Fidèle à sa réputation d’homme proche de ses étudiants, le recteur de Université de Kisangani, le professeur Mathieu Kirongozi Bometa, s’est rendu ce mardi à l’Hôpital du Camp Tshatshi à Kinshasa pour rendre visite à un étudiant de Bac2 en médecine victime d’une grave fracture de la colonne vertébrale.
L’étudiant, externe de son état, avait été victime d’un accident domestique à son domicile dans la commune de Kabondo, à Kisangani. Face à la gravité de la blessure, il avait d’abord été admis dans une structure médicale de la commune Kabondo avant d’être transféré vers les Cliniques Universitaires de Kisangani, puis finalement transféré à Kinshasa et pris en charge à l’Hôpital du Camp Tshatshi à la fin du mois de février 2026.
La prise en charge médicale de cet étudiant a été rendue possible grâce au soutien financier de l’Université de Kisangani, qui a assumé les frais de son transfert et de son hospitalisation dans la capitale congolaise.
Selon les médecins, l’intervention chirurgicale réalisée ce lundi 9 mars 2026 s’est déroulée avec succès. « L’opération s’est bien passée et l’évolution post-opératoire est encourageante », ont indiqué les praticiens en charge du patient. Le premier pansement a été effectué ce mardi matin, confirmant une évolution favorable de la plaie.
Dans le cadre du processus de rétablissement, les séances de kinésithérapie ont également débuté ce même mardi, une étape essentielle pour permettre au jeune étudiant de retrouver progressivement sa mobilité.

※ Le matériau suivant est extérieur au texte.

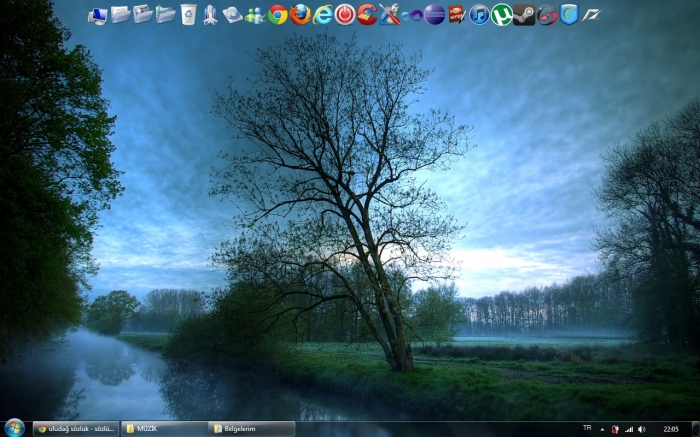
Task: Switch to the Belgelerim taskbar window
Action: (x=251, y=429)
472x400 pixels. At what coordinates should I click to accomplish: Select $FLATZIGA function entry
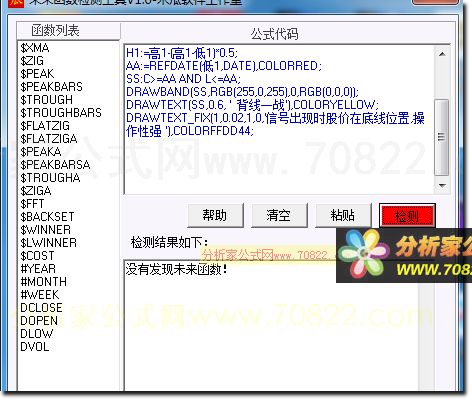[x=49, y=139]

Lors de sa visite, le recteur Mathieu Kirongozi Bometa a tenu à exprimer son soutien moral à l’étudiant et à sa famille, réaffirmant l’engagement de l’Université de Kisangani à accompagner ses apprenants dans les moments difficiles.
Cette démarche illustre, une fois de plus, la volonté des autorités académiques de placer l’humain au cœur de la gouvernance universitaire. Pour de nombreux observateurs, cette visite du recteur traduit un esprit de solidarité et de responsabilité qui renforce les liens entre l’institution et sa communauté estudiantine.